I was shortly thereafter shocked to receive Ampersand’s stern reprimand for this comment.

“Jack, please reread the moderation goals for this blog. In particular, this bit: “Debates are conducted in a manner that shows respect even for folks we disagree with.” If you don’t find it possible to disagree with people while treating them with respect, then I’ll ask you to stop leaving comments here. Where would make me unhappy, so I hope it doesn’t come to that. –Amp”

He generously left my entire post up with a strike-through, making it unreadable as well as  hanging a scarlet letter on the content. Nice. Apparently it was all too disrespectful. (In fact, I would judge many of the approved comments in the thread far more directly insulting to specific commenters than mine, which impugned the whole anti-Zimmerman chorus.)

Your Ethics Quiz as we head into the first August weekend:

Was it too disrespectful?

My answer, in no uncertain terms: absolutely not.

Indeed, the comment clearly evinced respect, if disappointment, for some of the disoriented souls, including Barry, a.k.a Ampersand, who have let their ideology lead them to doing tangible harm to the nation and spreading madness out of well-intentioned ideological fervor. Do I have any respect whatsoever for the position being pushed by Sharpton, Obama, MSNBC, the Congressional Black Caucus, and others? No, frankly, I don’t. I think it is unsustainable on the facts, and is playing into the hands of those who seek to divide the nation. I think that fact that George Zimmerman and his family have to fear for their lives because the tragic death of Trayvon Martin has been compared to the murders of Emmet Till and Medgar Evers is abhorrent, and I think allying oneself with such public deceivers is equally abhorrent.

I also think that if sane, reasonable people, like Barry, are ever going to be brought back from the brink, they need to be splashed with the icy water of reality, harsh as it is.

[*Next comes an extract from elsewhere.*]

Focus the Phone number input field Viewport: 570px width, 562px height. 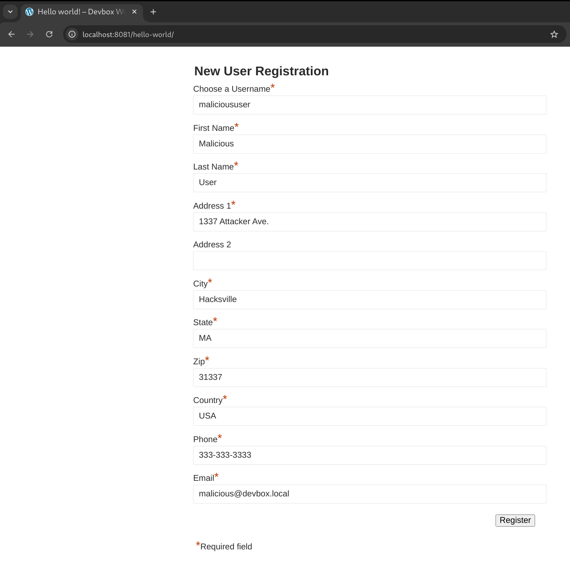click(369, 455)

Zimmerman is being presumed to be a racist because he’s not a dark Hispanic, and because the original, inaccurate, accounts of the shooting were seized upon by race-hustlers with such gusto….and they lack the integrity and courage to admit they were wrong. (Too “disrespectful”?) The presumption of the entire debate is that whites secretly, or not so secretly, feel that all blacks are potential criminals. I am personally offended by that presumption, and more than offended that the President of the United States tacitly validated that point of view. Offended, but not surprised.

As if I haven’t made it clear already, I believe the effort to make this incident into a racial cause celebre has been a terrible thing for the country, unless one thinks that the quality of perceived race relations declining 25%, according to polls, is a good thing—and yes, I believe there are political allies of the President and Democrats who do think it is a good thing. I do believe this is either Machiavellian or stupid, and I do believe that it will stand as one of the American Left’s darkest and most embarrassing moments.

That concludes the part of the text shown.